The politicization of the court’s pending decision on abortion is magnified by the politicization of the court itself. There are a majority of conservatives on the court even though Democratic presidential candidates won the popular vote in seven of the last eight presidential elections. Two presidents who were in the office only because of the Electoral College nominated five of those justices. To put it bluntly: The Supreme Court is dominated by conservative jurists appointed by presidents elected by a minority of voters.
And, then there are the machinations of Republican Senate leader Mitch McConnell who — in a display of brazen political power lacking either constitutional or historical justification — manipulated senatorial rules to prevent President Barack Obama from appointing a successor to Associate Justice Antonin Scalia. McConnell’s flimsy rationale: Scalia died in the last year of Obama’s term in office. When Associate Justice Ruth Bader Ginsburg died less than two months before the 2020 election, McConnell tossed his new standard out the window so he could rush the confirmation of Amy Coney Barrett before the election.
Barrett, perhaps sensitive to the political nature of her appointment, gave a recent speech in which she claimed, “This court is not comprised of political hacks.” She added, “Judicial philosophies are not the same as political parties.” I might give more credence to Barrett’s words had she uttered them some place other than the University of Louisville’s McConnell Center. Yep, that McConnell, the senator who strong-armed her appointment to the Supreme Court!
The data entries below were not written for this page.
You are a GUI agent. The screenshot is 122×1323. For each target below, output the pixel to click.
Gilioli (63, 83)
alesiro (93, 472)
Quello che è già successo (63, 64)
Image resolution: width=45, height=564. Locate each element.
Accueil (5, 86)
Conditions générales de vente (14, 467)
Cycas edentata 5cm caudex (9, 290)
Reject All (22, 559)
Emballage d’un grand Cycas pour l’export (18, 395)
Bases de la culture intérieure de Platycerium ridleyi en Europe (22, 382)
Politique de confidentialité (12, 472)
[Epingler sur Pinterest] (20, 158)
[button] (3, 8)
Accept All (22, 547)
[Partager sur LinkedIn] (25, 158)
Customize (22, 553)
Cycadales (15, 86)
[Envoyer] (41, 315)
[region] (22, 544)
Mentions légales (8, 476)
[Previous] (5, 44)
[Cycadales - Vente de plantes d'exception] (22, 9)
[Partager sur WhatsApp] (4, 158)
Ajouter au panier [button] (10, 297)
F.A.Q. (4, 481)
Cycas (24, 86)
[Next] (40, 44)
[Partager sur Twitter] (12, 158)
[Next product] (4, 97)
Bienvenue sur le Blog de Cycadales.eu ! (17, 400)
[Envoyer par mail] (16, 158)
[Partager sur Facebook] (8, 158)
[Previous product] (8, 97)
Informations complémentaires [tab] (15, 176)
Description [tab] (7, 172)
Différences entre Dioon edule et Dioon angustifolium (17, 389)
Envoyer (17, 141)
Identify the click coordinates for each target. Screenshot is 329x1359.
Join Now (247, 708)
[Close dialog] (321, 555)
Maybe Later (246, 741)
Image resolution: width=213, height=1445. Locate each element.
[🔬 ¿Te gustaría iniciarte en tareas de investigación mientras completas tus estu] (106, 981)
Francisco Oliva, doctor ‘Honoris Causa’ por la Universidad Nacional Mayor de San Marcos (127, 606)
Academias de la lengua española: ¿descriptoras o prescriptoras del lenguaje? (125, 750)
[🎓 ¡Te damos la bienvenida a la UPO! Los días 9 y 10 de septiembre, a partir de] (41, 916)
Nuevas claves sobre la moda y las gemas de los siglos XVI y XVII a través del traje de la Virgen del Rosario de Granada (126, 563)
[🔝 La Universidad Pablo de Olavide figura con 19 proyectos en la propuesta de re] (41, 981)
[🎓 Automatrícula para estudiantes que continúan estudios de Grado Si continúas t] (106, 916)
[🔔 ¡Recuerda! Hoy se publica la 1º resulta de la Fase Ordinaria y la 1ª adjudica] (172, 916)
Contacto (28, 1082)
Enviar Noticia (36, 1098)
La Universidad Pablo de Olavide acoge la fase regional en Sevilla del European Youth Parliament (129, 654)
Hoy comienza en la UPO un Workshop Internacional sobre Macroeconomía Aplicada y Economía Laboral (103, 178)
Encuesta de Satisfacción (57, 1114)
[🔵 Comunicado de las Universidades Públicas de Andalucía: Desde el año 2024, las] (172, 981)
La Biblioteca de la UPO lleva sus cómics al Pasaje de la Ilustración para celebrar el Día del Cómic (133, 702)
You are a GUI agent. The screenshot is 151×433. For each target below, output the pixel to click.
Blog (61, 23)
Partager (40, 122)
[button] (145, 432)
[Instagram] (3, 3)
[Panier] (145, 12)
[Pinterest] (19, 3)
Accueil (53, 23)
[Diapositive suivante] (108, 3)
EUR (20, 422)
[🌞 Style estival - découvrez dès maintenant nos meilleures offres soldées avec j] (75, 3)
Overturning Roe, which appears likely based on the questions the justices asked Wednesday, will be the capstone to a alarming number of political decisions made by the Supreme Court in the last two decades. Bush v. Gore was premised on legal arguments, as one academic phrased it, that “would further the election of the Republican candidate, George W. Bush.” Citizens United reversed century-old campaign restrictions previously upheld by the courts, again an instance of the only thing that changed was the makeup of the court itself. The same can be said of the high court’s ruling in 2013 in Shelby County v. Holder which gutted the Voting Rights Act of 1965.
Chief Justice John Roberts wrote the majority opinion in Shelby County, and while he is often viewed as an institutionalist who believes the court should tread carefully and incrementally, he is a longtime antagonist of the 1965 voting law. So, in a signal of the political brazenness of the current conservative majority, the Roberts-led court eviscerated another section of that law in Brnovich v. Democratic National Committee in a decision last June, further tipping the electoral scales in favor of the Republican Party by allowing states to deny whole groups of Democratic-leaning voters access to the ballot.
In addition to the pending abortion decision, the Supreme Court is slated in the current term to hear highly political cases involving the right to carry concealed weapons outside the home, the fate of affirmative action, and a religious case that could erode the separation of church and state. As the recent past indicates, and the possible future may buttress, the conservative majority on the Supreme Court issues political decisions frequently.
Unfortunately, Justice Sotomayor, there is already a stench issuing from the Supreme Court. The likely overturning of Roe is a political act, but the high court already stinks because of its numerous political acts — and the politicization of its makeup — over the last few decades.